» **INFORMATION SHOWN**:
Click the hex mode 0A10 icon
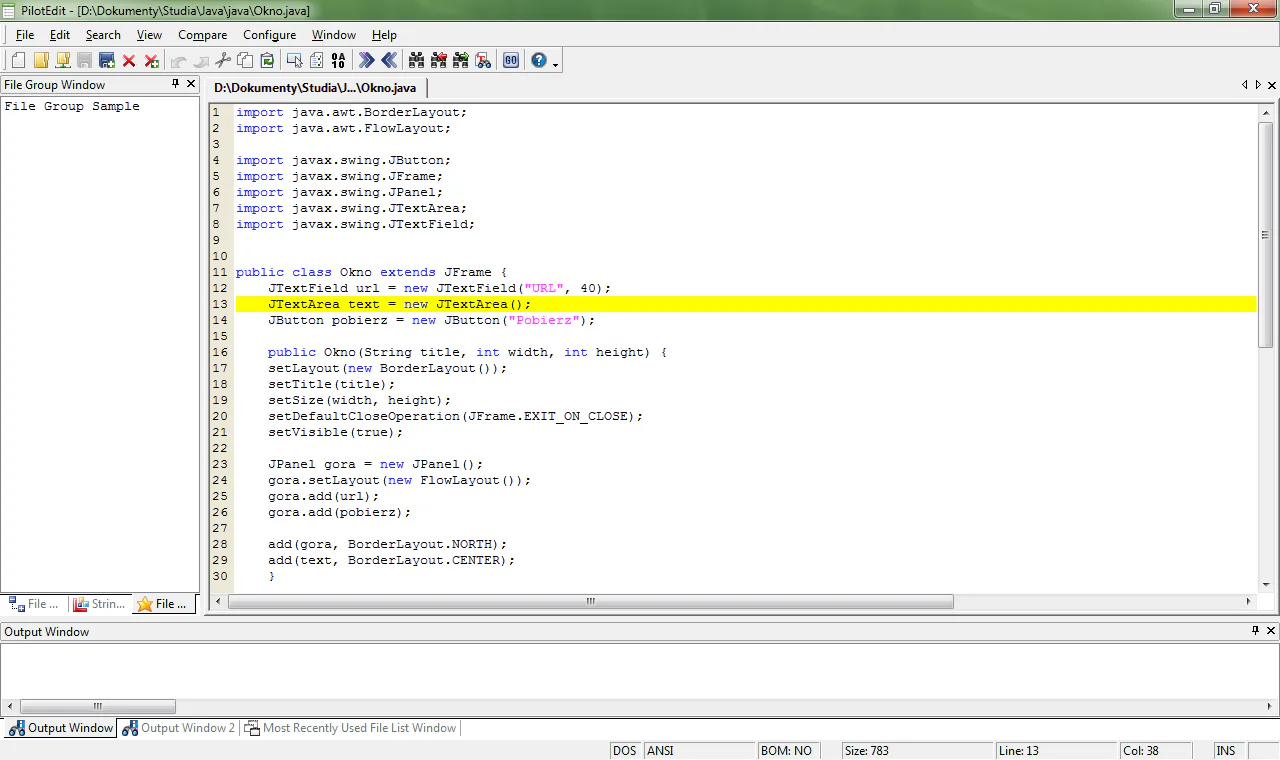 (x=338, y=61)
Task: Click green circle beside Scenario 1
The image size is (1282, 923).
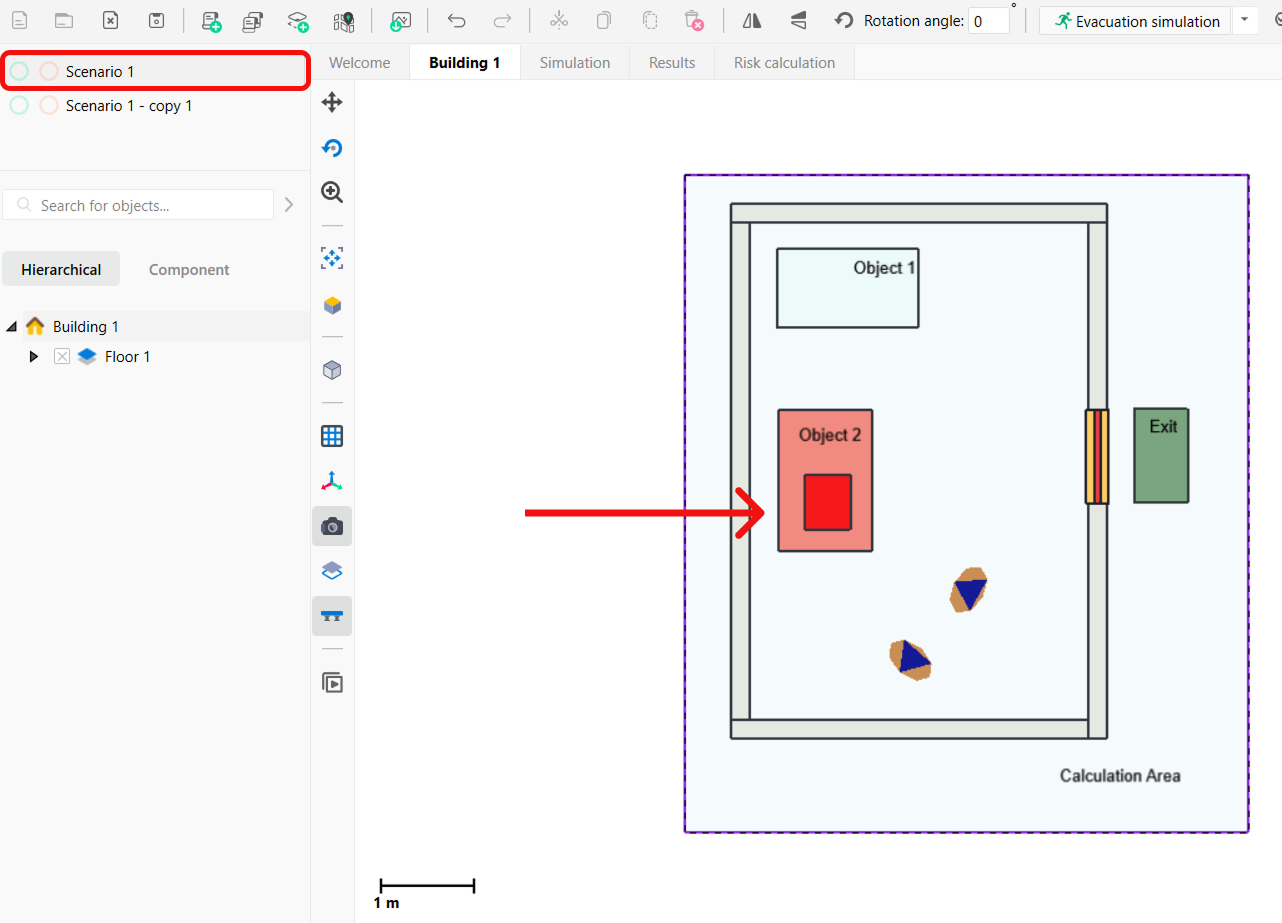Action: (x=19, y=71)
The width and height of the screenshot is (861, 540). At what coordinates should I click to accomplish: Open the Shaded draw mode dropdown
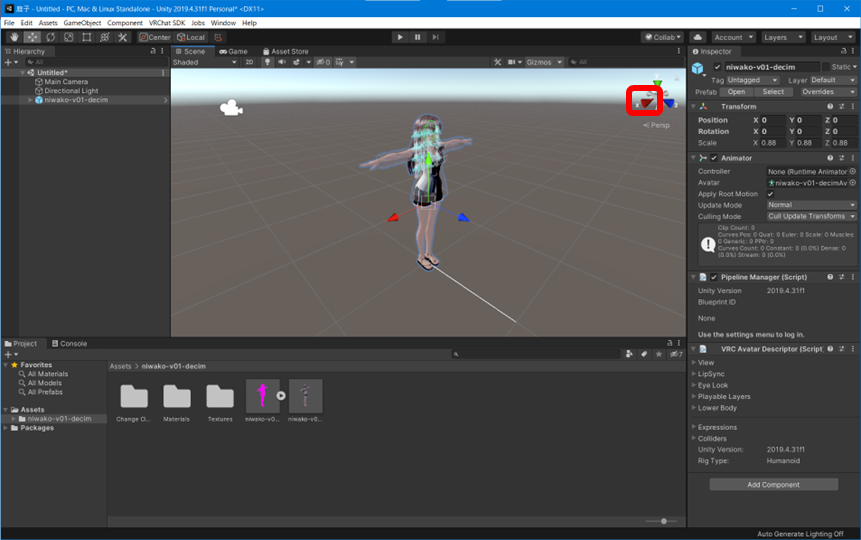[203, 62]
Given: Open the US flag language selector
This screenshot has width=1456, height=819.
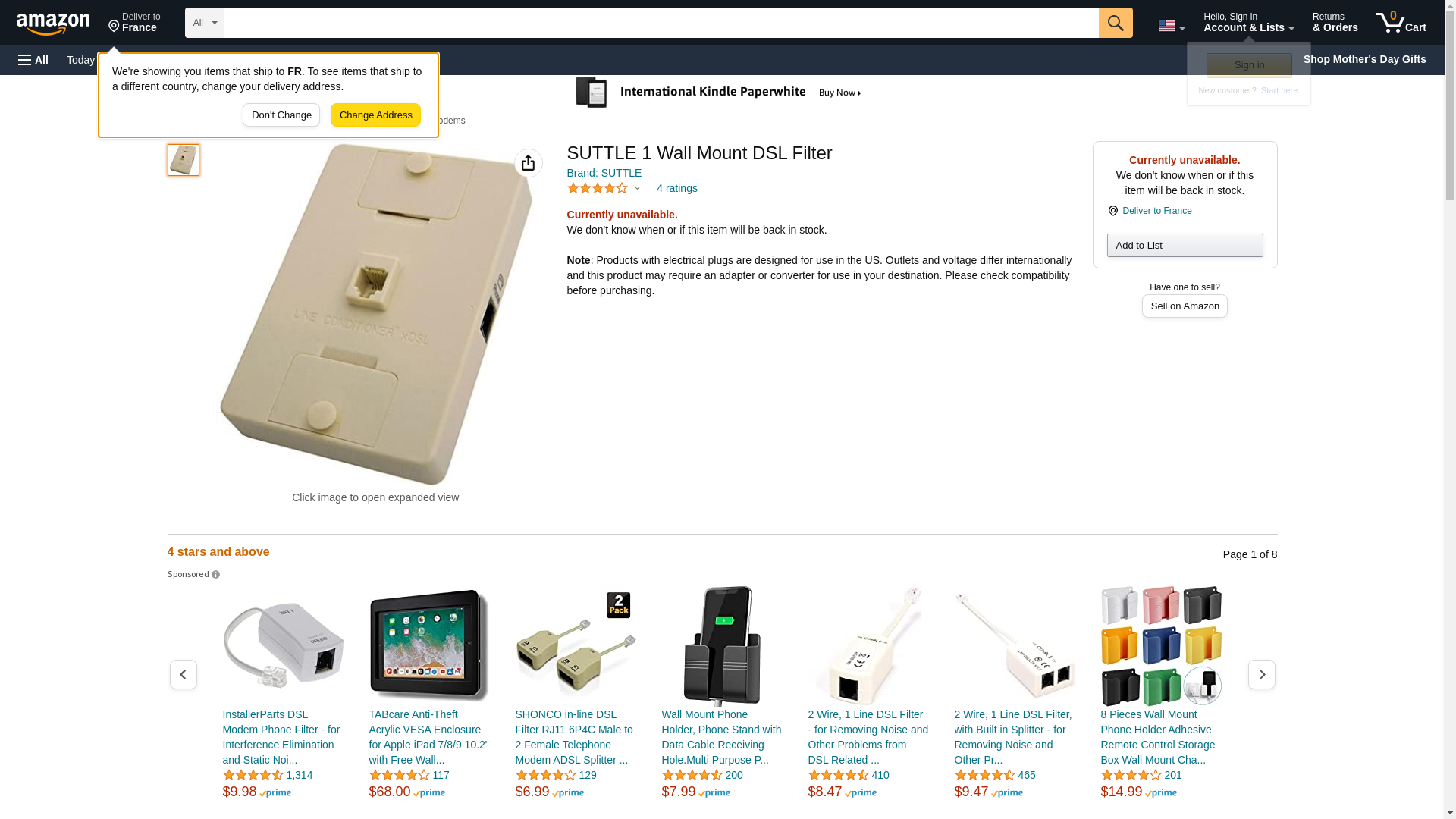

» **SHORT EXERCISE**:
Put the lines above into a numbered list, skipping any blank lines. Leave the pictures out of the list.

» **RESPONSE TO THIS TASK**:
1. Click the hex mode 0A10 icon
2.  (x=338, y=61)
3. Task: Click green circle beside Scenario 1
4. The image size is (1282, 923).
5. Action: (x=19, y=71)
6. The width and height of the screenshot is (861, 540). At what coordinates should I click to accomplish: Open the Shaded draw mode dropdown
7. [203, 62]
8. Given: Open the US flag language selector
9. This screenshot has width=1456, height=819.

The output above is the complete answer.